杏仁(キョウニン)は、日本薬局方において第14局第1追補より収載され、プルヌス・アルメニアカ(Prunus armeniaca Linne および Prunus armeniaca Linne var. ansu Maximowicz)がその基原植物として記載されている生薬である。ところが、中国にはこの他に、プルヌス・シビリカ(Prunus sibirica Linne)またはプルヌス・マンシュリカ(Prunus mandshurica)を含む生薬が流通している。一方、桃仁(トウニン)は、日本薬局方において、杏仁と同じプルヌス属であるプルヌス・ペルシカ(Prunus persica Batsch)およびプルヌス・ダビディアナ(Prunus persica Batsch var. davidiana Maximowicz)がその基原植物として記載されている生薬である。ところが、中国にはこの他に、プルヌス・ミラ(Prunus mira)を含む生薬が流通している。しかし、基原植物のみが含まれている真正生薬であるか、あるいはそれ以外の植物も含まれている生薬であるかを鑑別することは困難であった。従って、杏仁および桃仁の漢方製剤としての品質の安定性には問題があった。

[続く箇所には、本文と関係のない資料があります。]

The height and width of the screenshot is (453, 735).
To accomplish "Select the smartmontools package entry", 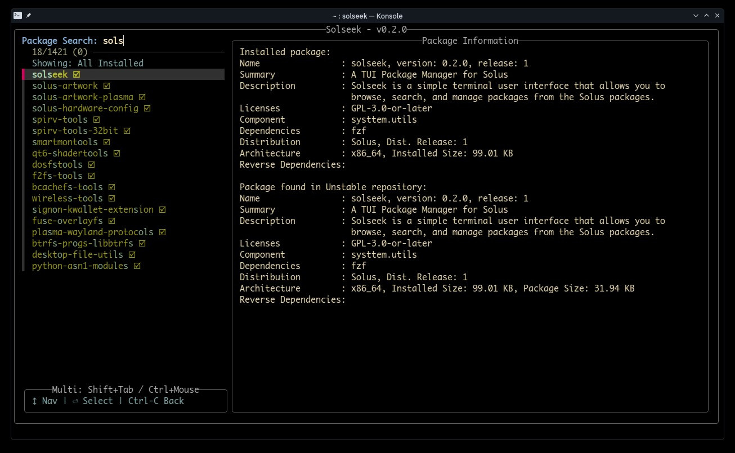I will click(65, 142).
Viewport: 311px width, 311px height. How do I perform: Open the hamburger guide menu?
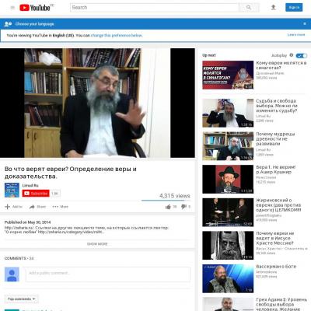(x=12, y=8)
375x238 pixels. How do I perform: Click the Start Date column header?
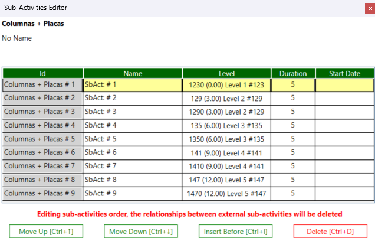(344, 74)
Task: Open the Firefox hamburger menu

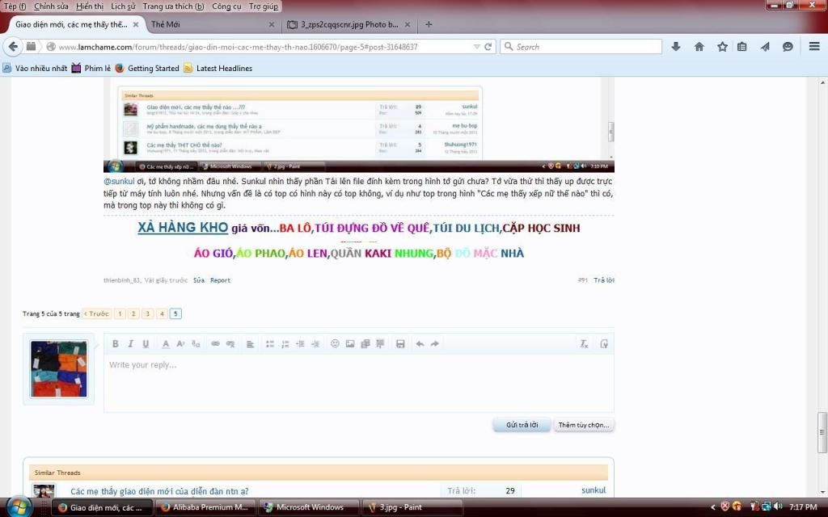Action: (x=814, y=47)
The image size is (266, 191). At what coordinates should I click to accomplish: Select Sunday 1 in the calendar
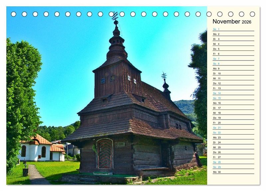pos(233,29)
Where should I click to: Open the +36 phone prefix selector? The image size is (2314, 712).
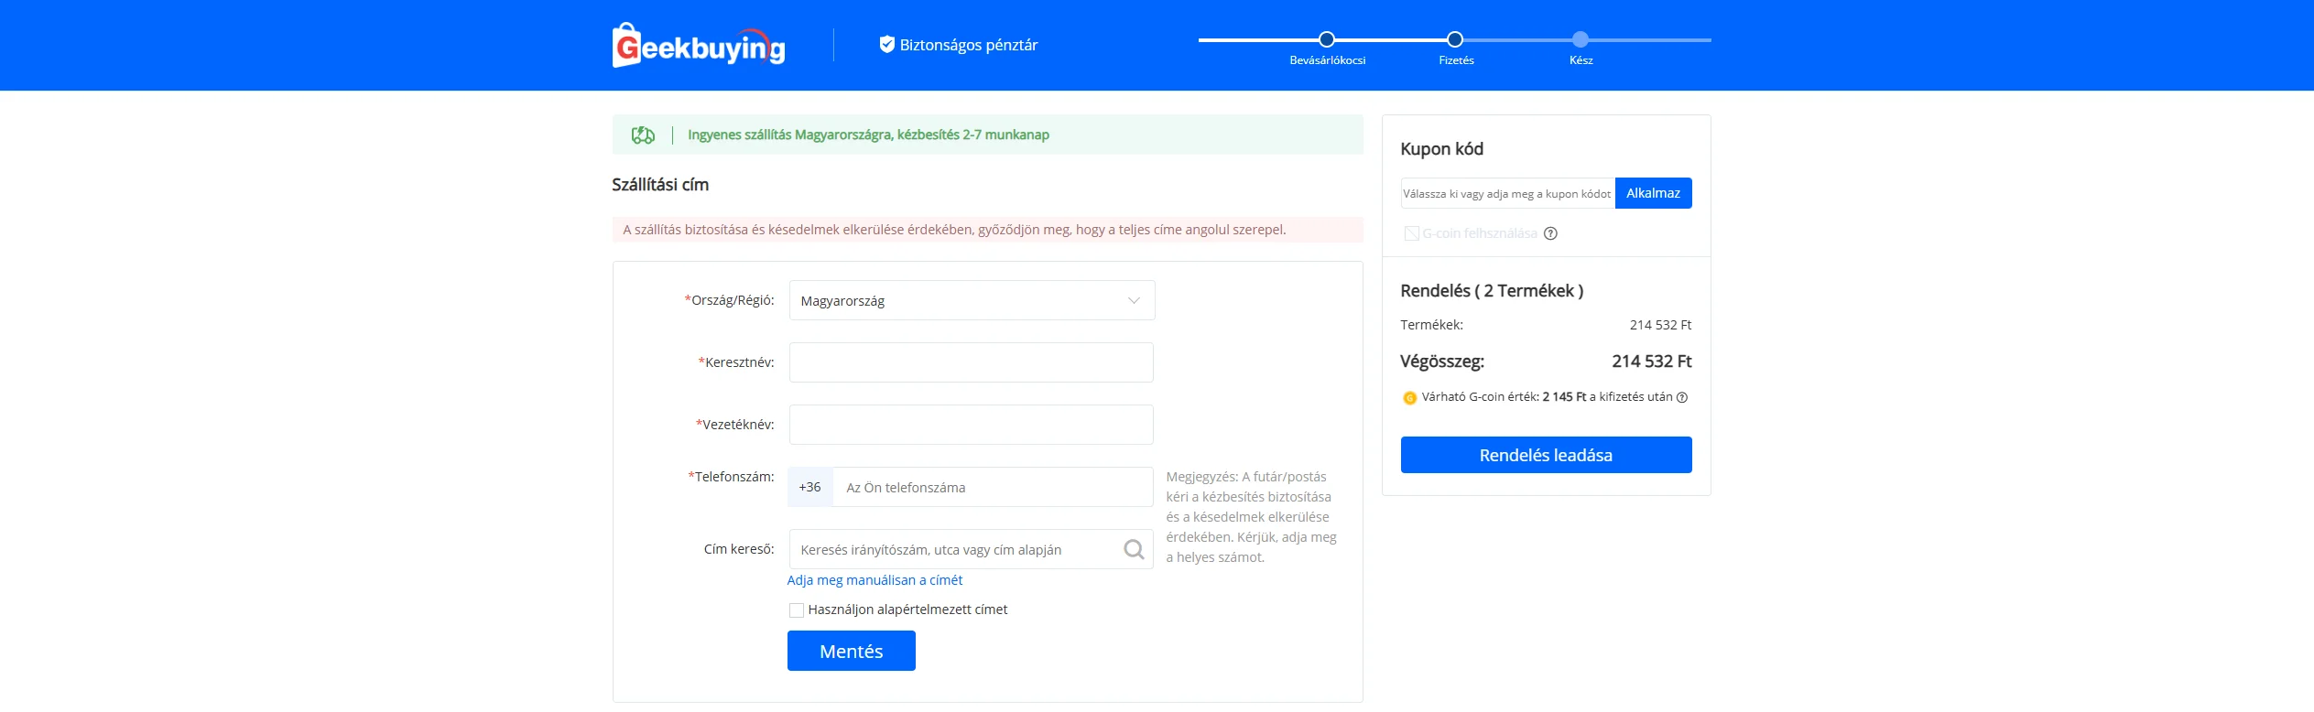[x=809, y=487]
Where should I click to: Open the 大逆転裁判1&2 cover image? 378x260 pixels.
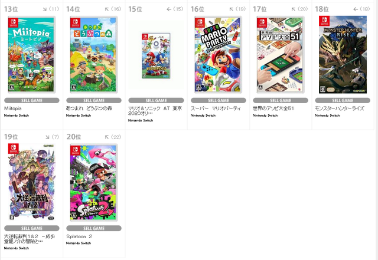31,182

近年の分子遺伝学の発展は、生物分類学における方法論に多大な影響を与えた。すなわちこれまでの形態学的な分類に加えて、ある特定の遺伝子を選択して、生物種についてその塩基配列を比較すると、遺伝子の類似性からその進化の過程を推定し、分類することが可能となった。
生物種による遺伝子の差異の度合いは、基本的な生命活動をつかさどる蛋白質をコードする遺伝子で驚くほど保存されている一方、多くの遺伝子ではそれぞれの蛋白質の機能の分散に従って変化し、もはや同一起源であるかどうかの判断さえ難しいものまで様々である。従って分類の対象となる生物種の範囲に応じて適切な遺伝子領域を選択することで、例えば鯨と他の哺乳類との関係のような、広い範囲の近縁関係から、カラスの地域差のような、ごく限定された範囲内の詳細な分類まで可能となる。このような進化上の相対距離の推定および分類に最も一般的に利用される遺伝子としては、リボソームRNA遺伝子(非特許文献1)、ミトコンドリア遺伝子(非特許文献2)、葉緑体リボソーム遺伝子のイントロン領域の塩基配列(非特許文献3)等が数多く報告されている。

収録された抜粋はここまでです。